Iow, our brain sets its white balance to the environment (this adaptation takes 30 minutes). A flashlight that matches the white balance of the environment will look most similar to what the brain is white balanced to at the time.

So, 6000k is best when the brain is adapted to 6000k, and 3000k is best when the brain is adapted to 3000k.
…

Additional observations I have made. A flashlight will seem “brighter”, if it is a higher color temperature than the brain is white balanced to at the time. And, a flashlight will seem “dimmer” if it is a lower color temperature than the environment the brain is white balance adapted to, at the time.
…

Another example
Wake up in the middle of the night in full dark. Use a 3000k light to avoid obstacles on the floor. This temperature will be relaxing, and it will be easier to go back to sleep.

Now try a 6000k light, notice it seems very blue, glaring, and makes it harder to get back to sleep.
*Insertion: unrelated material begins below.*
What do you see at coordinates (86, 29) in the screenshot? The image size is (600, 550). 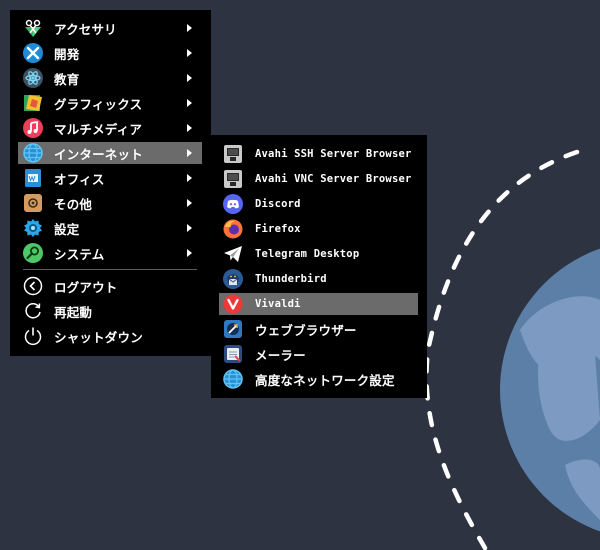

Now reading a book in full darkness, the 3000k will be more pleasant, the 6000k will be more glaring.

Then reading a label on a soup can in a supermarket, the 3000k will suck, and the 6000k will work better
…

Bottom line is our brain changes its white balance in response to the ambient light. Our flashlights will differ or match our brain adaptation to cool or warm light. A flashlight that approximates the white balance of the brain at the time, will look closest to what the brain is adapted to at the time
…

therefore,
during the day, I prefer a cooler light. At night, I prefer a warmer light.

IF I had to only choose one light, I would choose 4500k… it will be more orange than sunlight, but not as bad as 3000k. And the 4500k light will be more blue than incandescent, but not as bad as 6000k. Therefore, the 4500k is sort of a least bad of both worlds :-), its an average…

I have a 3000k light on my nightstand, a 6000k light in my car, and a 4500k light in my pocket

or…

vs 

That’s a great explanation jon_slider!

So I need a flashlight with color settings

Yes, choices are good

As a general rule of thumb, the more Ks you have the cooler it is. 8^)

Example : All of ma friends says 4K TVs are cooler than 2K TVs

If you have the same LED. Say example, Cree XP-L2. It will be able to produce more lumens at 6500k than the same LED at 3000k. Tint preference does not depict color actualization. That is determined by CRI. It’s just some people like Coke and some like Pepsi. Except Coke doesn’t fill their cans as full.